Some examples of these principles include facial reconstruction and pressure sore reconstruction. In most facial tumor resection defects, although a skin graft might suffice to close the wound, a local flap is almost always preferable, in terms of both form and function and also contour and aesthetics, and is often just as simple to perform. In a pressure sore reconstruction, although primary closure or a skin graft may be simplest, neither has the durability of a myocutaneous flap. One must choose the best reconstruction to achieve optimal, long-term form and function, and balance that with the complexity of the reconstruction, patient needs and overall health, and, in the current medical environment, what provides the best value to the patient and society.
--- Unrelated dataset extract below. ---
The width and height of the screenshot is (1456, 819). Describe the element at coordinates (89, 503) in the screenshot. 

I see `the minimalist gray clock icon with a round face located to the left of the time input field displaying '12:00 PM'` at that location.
The Present State of Reconstructive Surgery
In the end, problem analysis and surgical planning in reconstructive surgery come down to exercising one’s best surgical judgment. But, as Mark Twain said, “Good judgment is the result of experience, and experience the result of bad judgment.” Hopefully, those practicing reconstructive surgery will have taken advantage of the experience of their mentors during their training, and texts such as this, evidence-based outcomes studies in the literature, and at professional meetings, as well as the experience of colleagues and mentors in their daily practice, when selecting the most appropriate reconstructive option for the particular case at hand.
Surgical judgment in reconstructive surgery involves first analyzing the clinical problem, whether it be tumor, infection, trauma, or deformity, then determining what steps need to be taken to set the stage for an optimal reconstruction. If it is tumor, then complete resection is paramount to achieving a successful reconstruction. Similarly, with infection or trauma, excisional debridement, as with a tumor resection, back to healthy, well-vascularized tissue is critical before beginning reconstruction. If it is a deformity, then complete release or removal of scarred, contracted, or deformed tissue must be performed first. Sometimes this requires a staged approach to reconstruction, awaiting final pathology margins for a tumor, or ensuring that a trauma debridement removed all non-viable tissue.
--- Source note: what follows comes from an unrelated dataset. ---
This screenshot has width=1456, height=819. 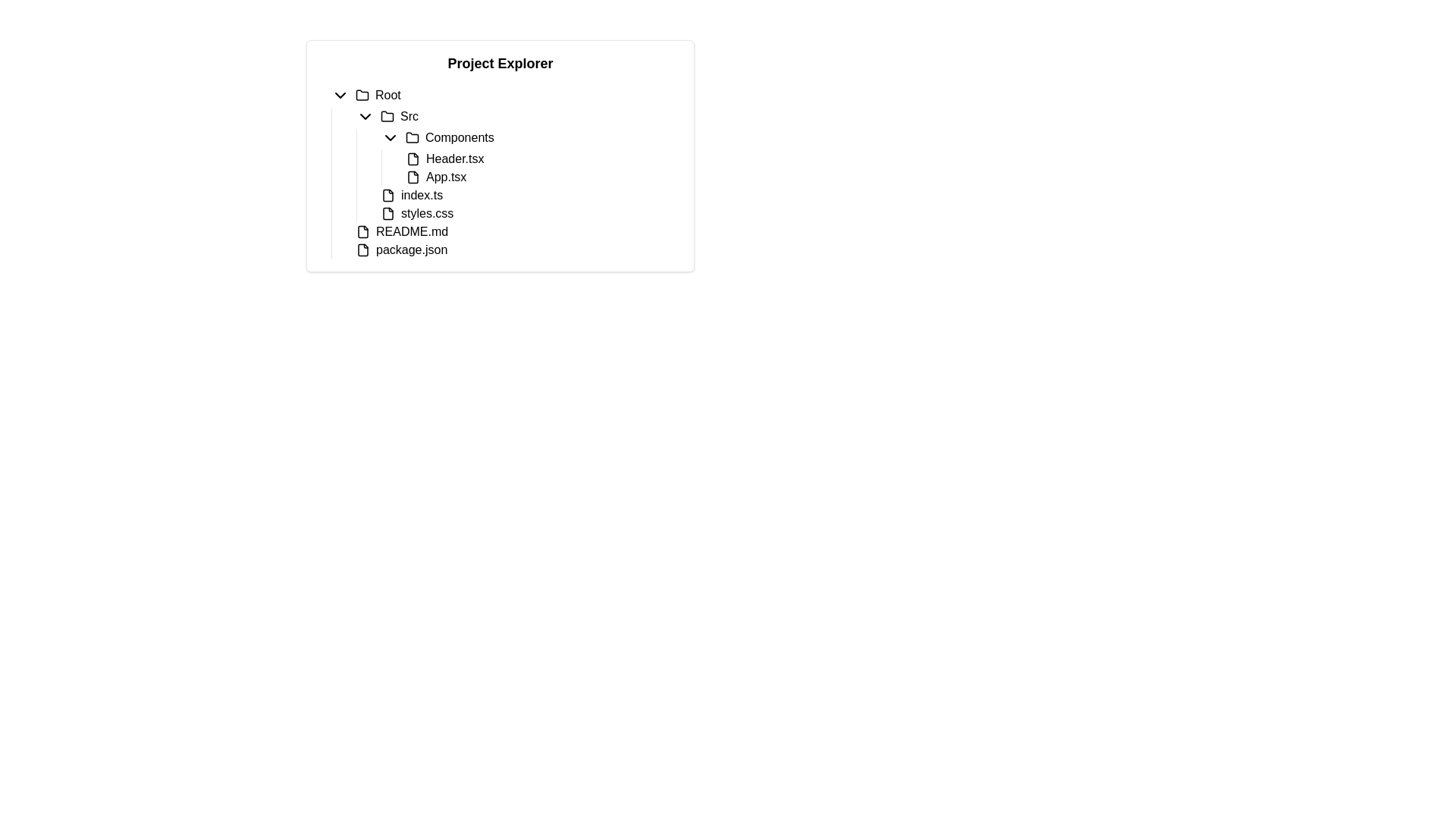 What do you see at coordinates (422, 195) in the screenshot?
I see `the text label displaying the filename 'index.ts' in the file explorer` at bounding box center [422, 195].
Next is the critical step of choosing the best reconstructive approach. Here, one must begin by assessing what components are missing; what the functional requirements (sensory, motor, skeletal, skin) are; what secondary procedures will be required (e.g., tendon grafting, nerve grafting, implant placement, etc.); what the durability requirements (plantar or palmar surfaces, weightbearing surfaces, e.g., ischial, trochanter, other joints) are; and finally, what the contour and aesthetic requirements (e.g., low profile at hand/wrist and foot/ankle) are. Following the algorithm of the reconstructive ladder/elevator, one would choose the simplest method, among the vase myriad of reconstructive options that currently exist, that would achieve the optimal long-term outcome. Both local and distant tissue options need to be considered, as well as the potential donor site disability. For some problems, simply allowing closure by secondary intention may in fact result in the best outcome, as in a volar soft tissue defect of a digit, where healing by wound contracture for defects up to 1–2 cm 2 will bring surrounding sensate skin in to close the defect, resulting in a sensate and durable reconstruction that is preferable to any flap or graft that one might consider. The same choice may be true for a facial tumor defect in an unhealthy elderly individual. For another young and healthy patient with bilateral hand amputation or a severe facial deformity from burn or trauma, the highest rung of the ladder/elevator may be the most appropriate, i.e., vascularized composite tissue allo transplantation (VCA) – hand or face transplantation, along with its burden of lifelong immunomodulatory therapy, as the lifelong rewards may outweigh the risks and costs. Every choice should be tailored to the individual problem and the individual patient.